Murder Feels Awful Read online




  Books by Bill Alive

  The Empath Detective Mystery Series:

  NOVELS

  Murder Feels Awful

  Murder Feels Bad

  Murder Feels Crazy (coming January 2018)

  NOVELLA

  Origin Story: Mark Falcon, Akina, and the Condo Killer

  (This prequel novella is best read after Murder Feels Awful. You can get it free here.)

  MURDER FEELS AWFUL

  A REAL-LIFE MURDER MYSTERY

  Investigated by a Broke Web Developer

  Who Can FEEL PEOPLE’S EMOTIONS,

  Including Murderers,

  Who Feel SUPER Bad

  An Empath Detective Mystery, Book 1

  Starring MARK FALCON

  by BILL ALIVE

  Villette Press

  Back Mosby, VA

  Murder Feels Awful Copyright 2017 Bill Alive. (v1.0)

  All rights reserved. No part of this book may be reproduced in any form without permission in writing from the author. Reviewers may quote brief passages in reviews. Please do.

  Super-official disclaimer in the back.

  For more information, visit:

  https://billalive.com

  But not now. Read the book first.

  For Ceci

  The best friend and proofreader ever. :)

  PART I

  Chapter 1

  So I’m just going to start typing, because I can’t decide where to start. The dead woman flying the glider? Or when Mark first read my mind? Or maybe that crazy creeptastic first funeral?

  This writing thing is hard.

  But this story needs to be told. For the victims. For justice.

  Plus, we both missed a lot of work time with this murder stuff. It’s not like our finances are dire, officially, but Mark said I could try this ebook thing if we used the money on the mortgage first.

  Not that the mortgage is the worst of our problems.

  Thing is, people really did die. Somehow, in made-up mysteries, that doesn’t seem to hit the characters much. Trust me, it’s a big deal.

  In fact, spoiler alert, this all does get kind of dark. Like, not even just murder. Some things are worse than murder.

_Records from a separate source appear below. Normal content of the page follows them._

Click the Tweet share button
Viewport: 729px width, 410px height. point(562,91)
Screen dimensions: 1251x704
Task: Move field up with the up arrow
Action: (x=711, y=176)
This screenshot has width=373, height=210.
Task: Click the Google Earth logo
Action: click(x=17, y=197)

  But … on the positive side … working with an empath is freaking amazing.

  And you know what, that’s exactly where to start this. On that Saturday hike with Ceci, just before my mind exploded.

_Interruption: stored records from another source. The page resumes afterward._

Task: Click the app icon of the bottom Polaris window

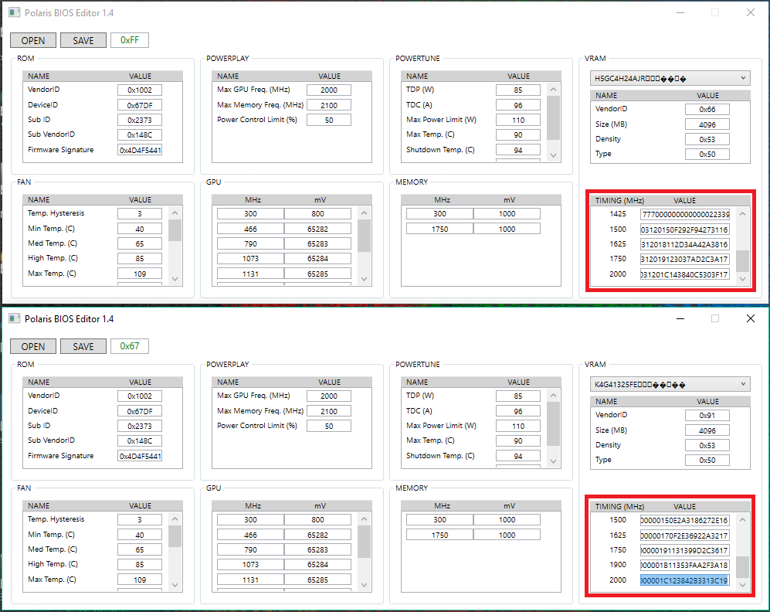Action: coord(14,319)
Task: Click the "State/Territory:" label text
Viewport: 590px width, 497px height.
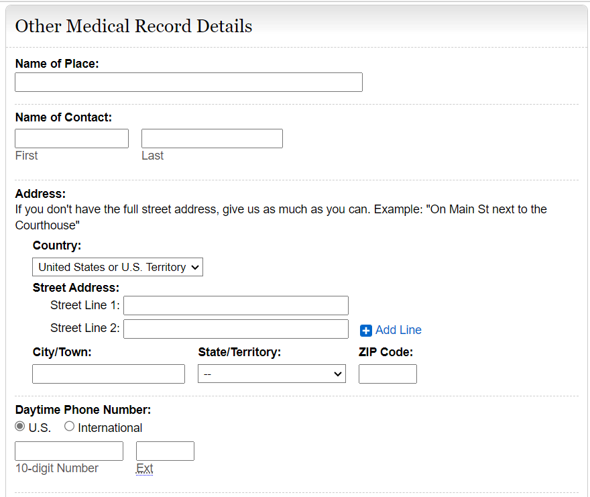Action: pyautogui.click(x=239, y=352)
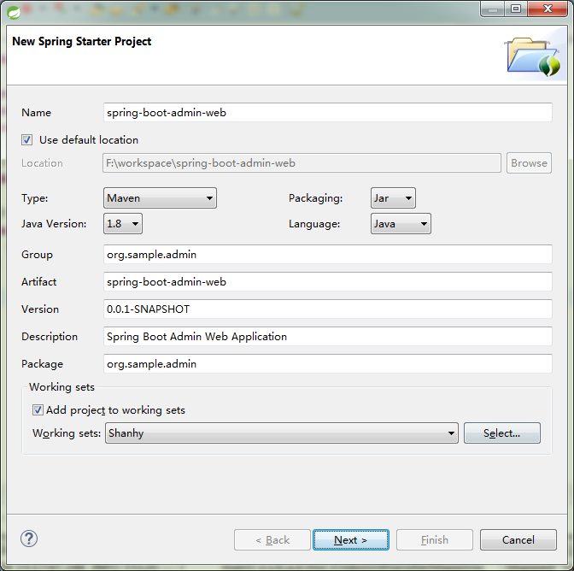
Task: Click into the Name text field
Action: click(x=328, y=113)
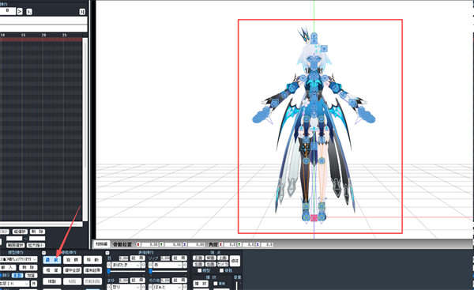Image resolution: width=474 pixels, height=290 pixels.
Task: Select the center bone pink marker at feet
Action: point(314,218)
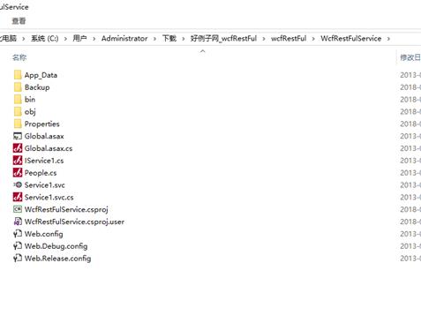This screenshot has width=421, height=323.
Task: Navigate to 下载 in the address bar
Action: click(x=169, y=38)
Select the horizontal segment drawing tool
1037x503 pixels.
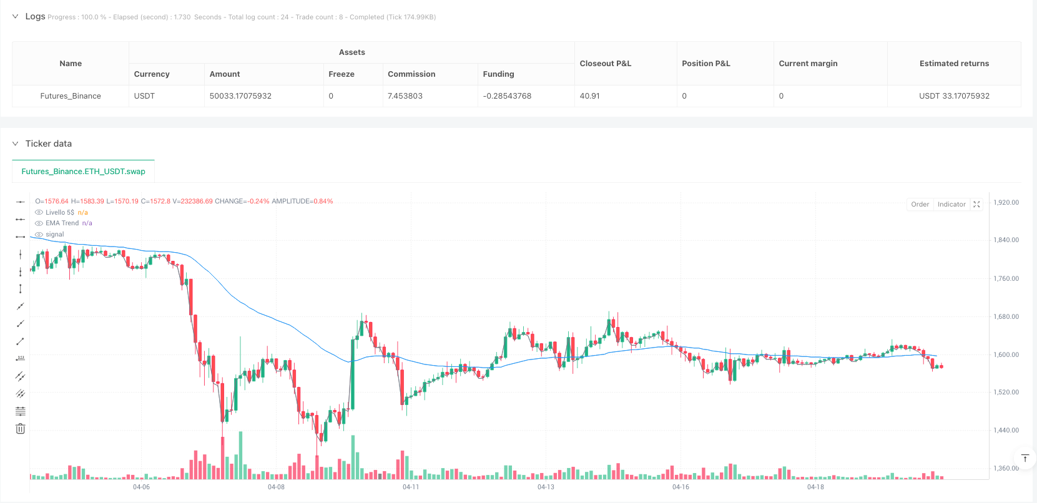point(21,237)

  Not literally. That would be gross. Although that did kind of technically happen later … ugh … anyway …

  It was one of those rare Virginia mornings in late August that are magically coolish instead of the usual broil. The point of our hike was to bask in the splendor of our gorgeous Shenandoah Valley, with the gentle, ancient hills rolling around beneath us in green late summer glory.

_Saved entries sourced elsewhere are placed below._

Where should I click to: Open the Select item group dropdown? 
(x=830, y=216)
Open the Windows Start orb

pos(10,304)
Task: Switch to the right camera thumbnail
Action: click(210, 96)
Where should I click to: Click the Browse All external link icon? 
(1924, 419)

  But Ceci had picked some new trail that turned out to have no views at all, just a scrabbly single-file path through skinny oaks and poison ivy. In the deepest shade, beside huge boulders, the air was cold and damp and tombish. Our voices echoed a little too loud, like kids squabbling in a graveyard.

  “Not going to happen, Pete,” Ceci said, in her southern Virginia drawl that higher education and a nursing career have only partly tamed. She flicked me back a firm glance over her buff shoulder. “You are not moving in.”

  This hurt.

  My current lease was up in a couple days, and I needed new digs fast.

  Dad was serious this time — “Son, it’s been a year since graduation, time to pay your own way, blah blah blah…” But how was I supposed to make the rent in the stupid four-room palace Mom had settled me in? And why was Ceci being like this? With our history…

  “Don’t you want help with your mortgage?” I gasped. The gasp was only partly emotional — I had to sprint to keep up as Ceci jumped easily from rock to rock up yet another steep incline. My calves and thighs were starting to ache.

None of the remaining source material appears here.